Bisher stellte sich die Regierung des Kantons Thurgau hinter diese Praxis – auch gegen die Kritik des Bundesrates. Bis Cornelia Komposch sich im Polit-Podium plötzlich klar positioniert – und dies fernab der bisherigen Linie des Regierungsrats: «Jetzt breche ich die Regel des Regierungsrats, indem ich sage: Kinder gehören nicht auf diese Liste. Normalerweise gilt bei uns ja das Kollegialitätsprinzip, aber dies ist eine Wahlveranstaltung und die Leute sollen auch wissen, was ich denke.»

Mit dieser Aussage fällt Komposch ihren Regierungsratskollegen in den Rücken, welche die Praxis der schwarzen Liste, inklusive der Kinder auf dieser schwarzen Liste, verteidigen.

Der Bruch mit dem Kollegialitätsprinzip stelle in der Schweizer Politik zwar einen Fauxpas dar, aber keine Seltenheit, erklärt der Politologe Lukas Golder vom Forschungsinstitut GFS Bern: «Regierungsrätinnen und Regierungsräte werden vom Volk gewählt – und daher ist es nichts als fair, im Wahlkampf auch Position zu beziehen und das Kollegialitätsprinzip in ein, zwei, für den Kandidaten persönlich wichtigen Fragen zu brechen.»

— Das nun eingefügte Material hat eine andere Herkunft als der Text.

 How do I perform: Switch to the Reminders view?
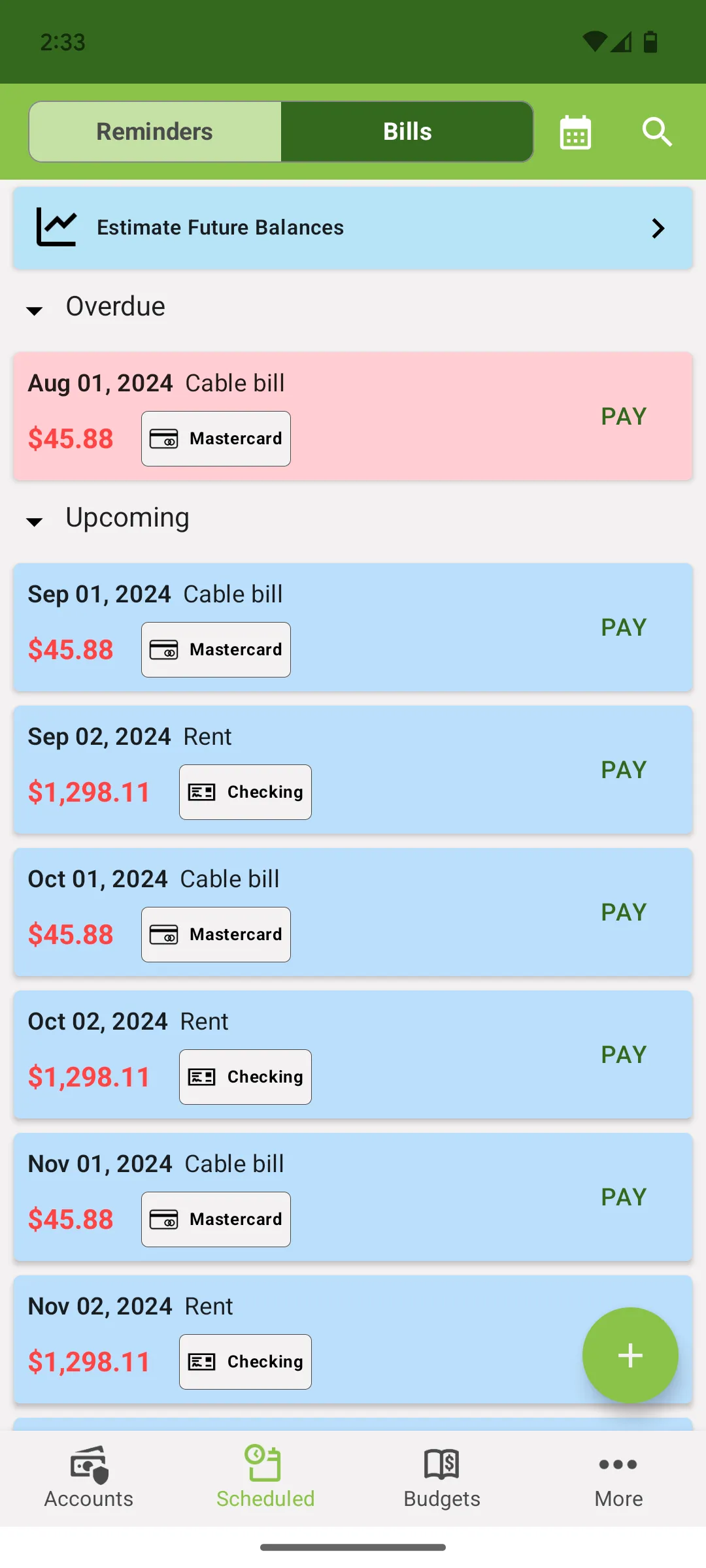click(155, 131)
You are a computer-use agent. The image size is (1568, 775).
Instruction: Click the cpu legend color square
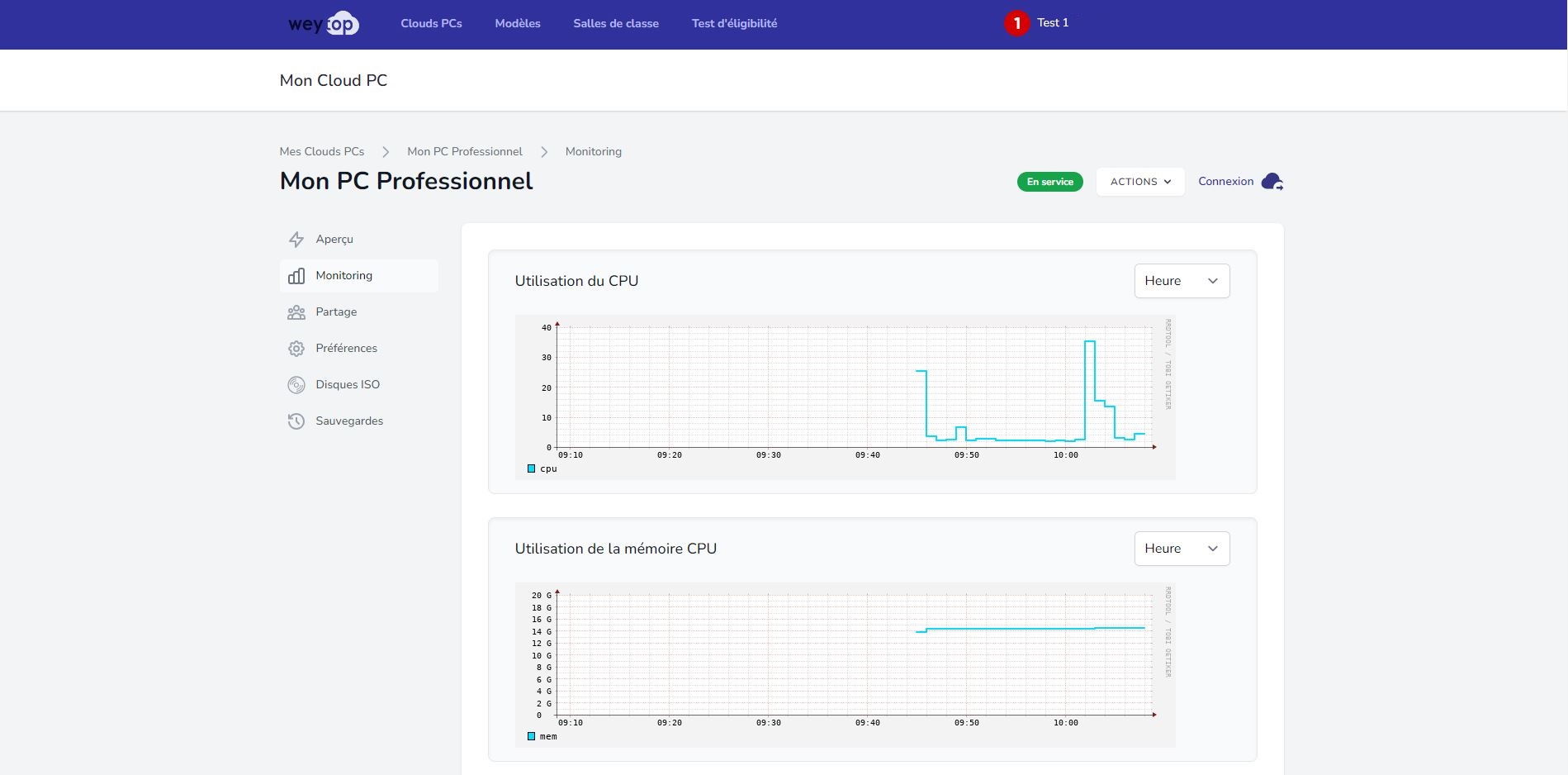(531, 468)
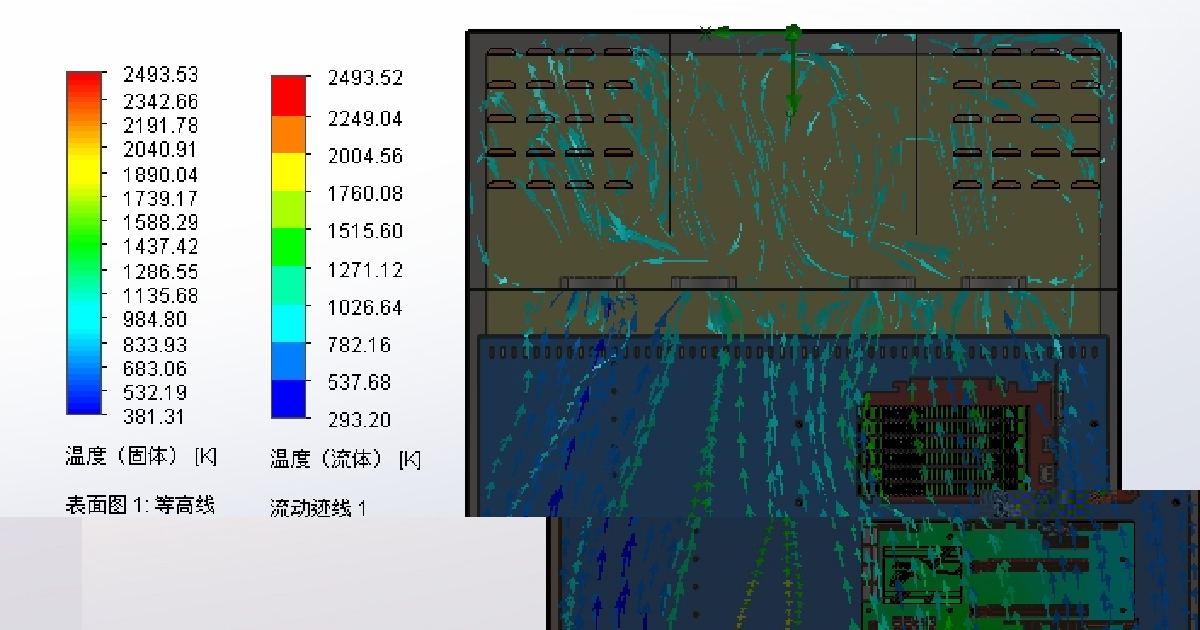Image resolution: width=1200 pixels, height=630 pixels.
Task: Click the minimum value 293.20 on fluid legend
Action: (x=359, y=420)
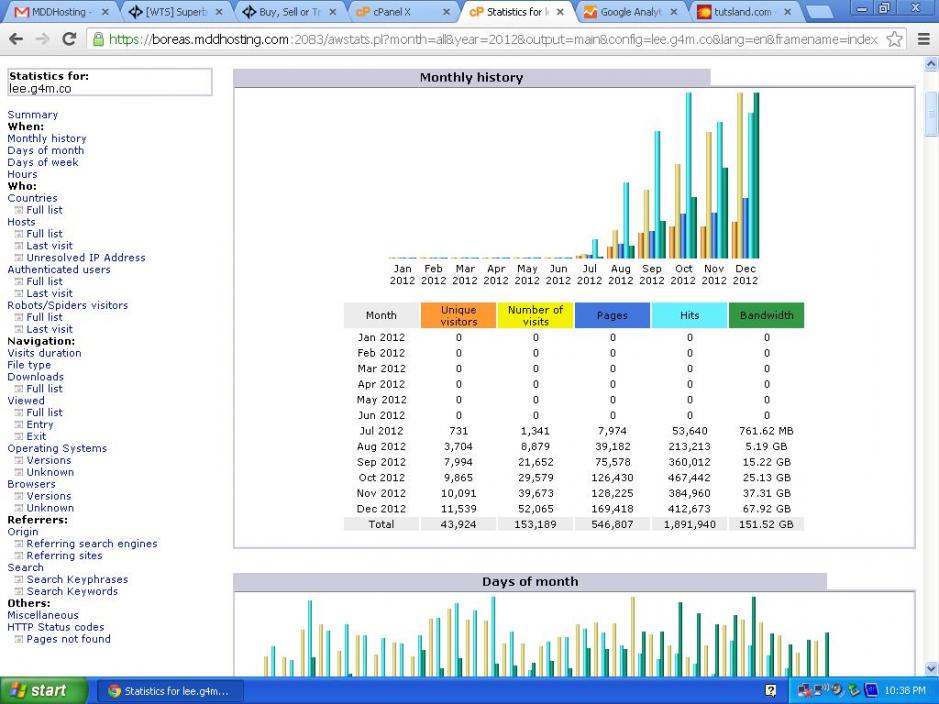Click the green Bandwidth header cell

(766, 316)
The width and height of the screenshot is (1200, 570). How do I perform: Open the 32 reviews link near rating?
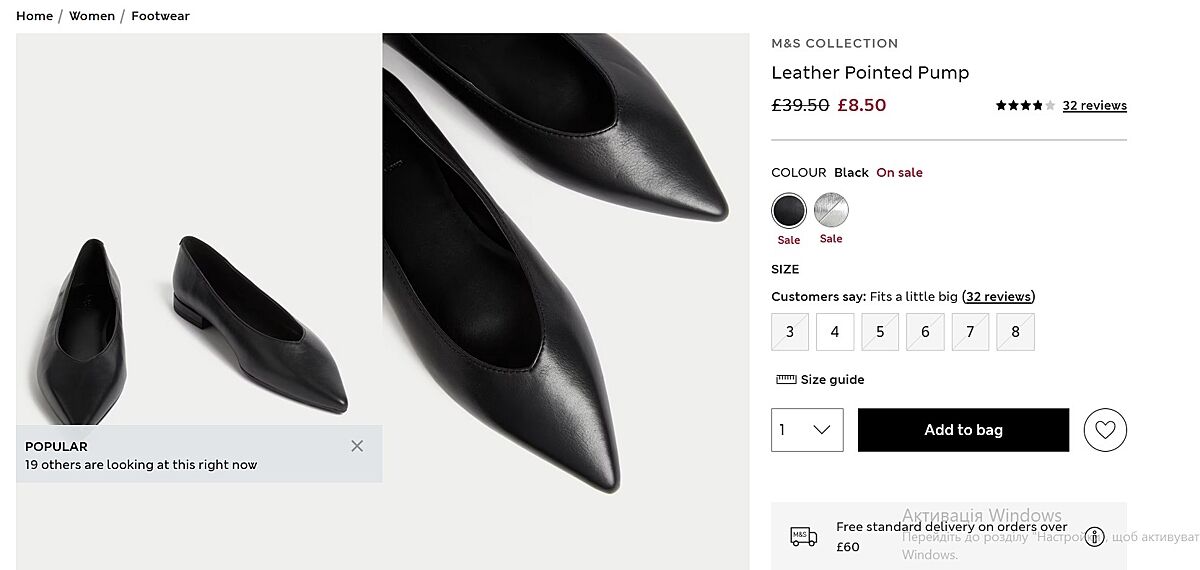(x=1094, y=105)
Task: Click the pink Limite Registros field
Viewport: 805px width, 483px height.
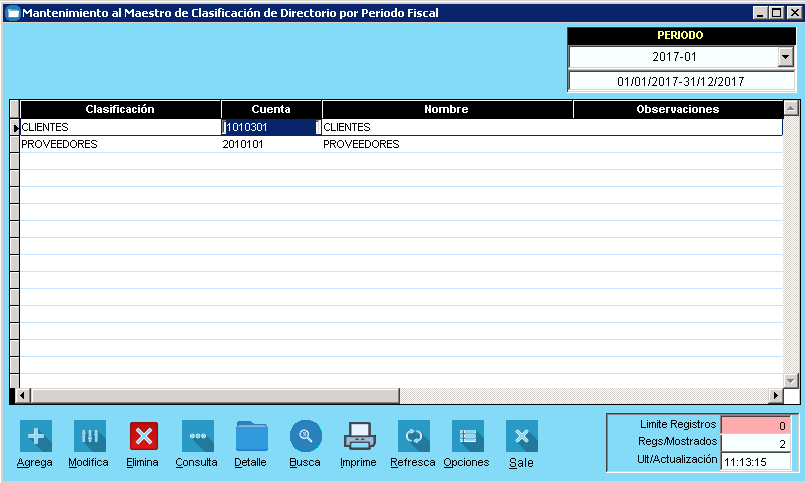Action: [756, 425]
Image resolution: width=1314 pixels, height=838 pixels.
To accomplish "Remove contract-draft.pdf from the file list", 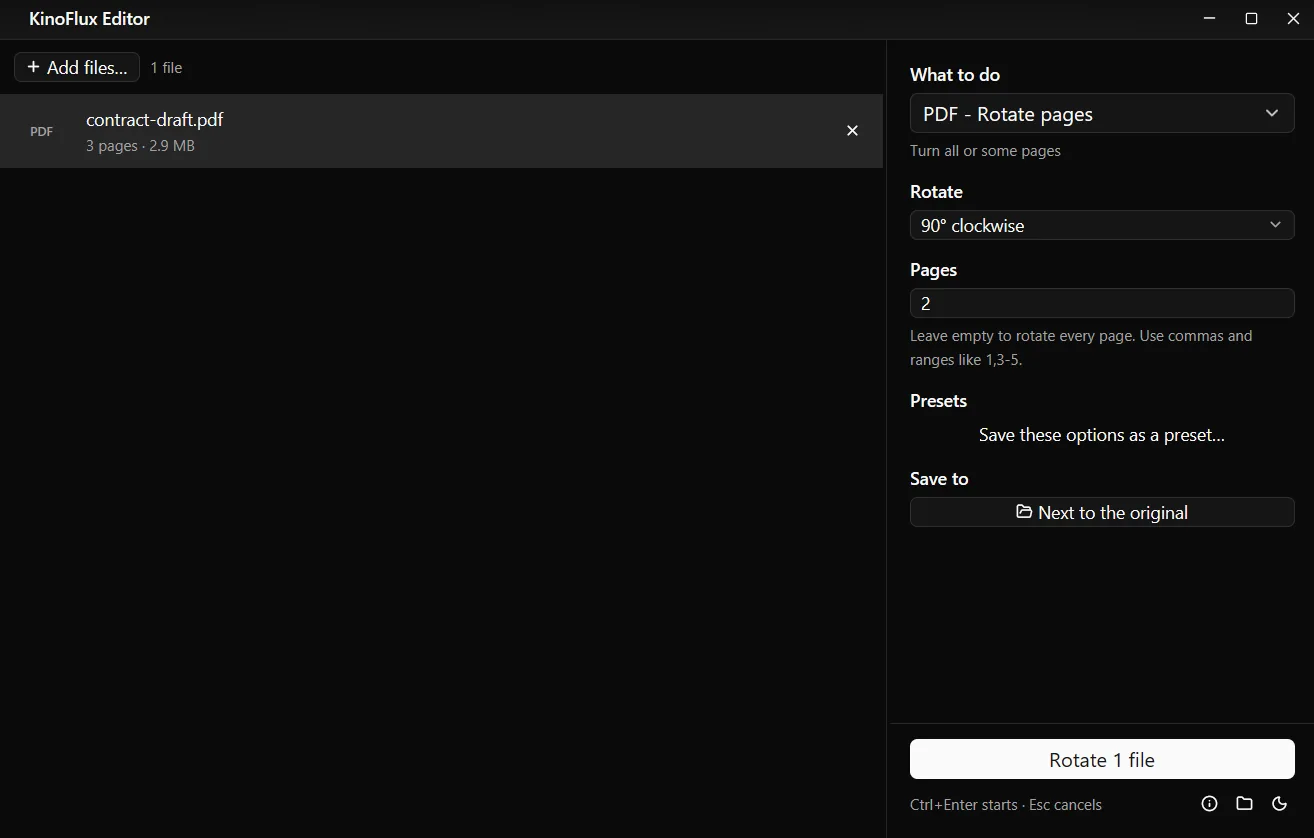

Das belebe den Wahlkampf, so Golder weiter. «Erfunden» hat den Bruch mit dem Kollegialitätsprinzip die SVP in den 90er Jahren – die SP zog nach und verstiess fortan ebenso gegen die Regel. Mittlerweile sei das Vorgehen aber längst in der politischen Mitte angekommen, auch CVP und FDP würden das Kollegialitätsprinzip im Wahlkampf regelmässig brechen.

An sich sei der Bruch des Kollegialitätsprinzips im Wahlkampf denn auch kein Anlass zur Sorge. Problematisch werde dies erst, wenn es zum Dauerzustand werde, auch über den Wahlkampf hinaus, so Golder. Und genau dies droht aufgrund der zunehmenden Polarisierung in der Schweizer Politik: «Man profiliert sich selber auf Kosten anderer, das ist ein Wesen des Wahlkampfs der heutigen Zeit.»

Die Problemlösung werde damit schwieriger, weil die Politik sich im Dauerwahlkampf wähne: «Es gibt immer mehr Themen, bei denen es dem Bundesrat oder auch den Regierungen in den Kantonen kaum mehr möglich ist, Lösungen vorzuschlagen und durchzusetzen. Das ist für das Schweizer Politsystem eine Überstrapazierung und führt dazu, dass die Politik nicht mehr vom Fleck kommt.»

Die Konsensfähigkeit von Regierungen sei im schweizerischen Politiksystem nämlich ein tragendes Element, so Golder.

Im Thurgauer Regierungsrat jedenfalls scheint Komposchs Fauxpas nicht für nachhaltige Turbulenzen zu sorgen: Ihre Regierungsratskollegen nehmen den Bruch des Kollegialitätsprinzips gelassen. Es sei verständlich, dass Komposch sich im Wahlkampf klar positionieren wolle, sagen die übrigen amtierenden Regierungsräte von SVP, FDP und CVP auf Anfrage von RADIO TOP.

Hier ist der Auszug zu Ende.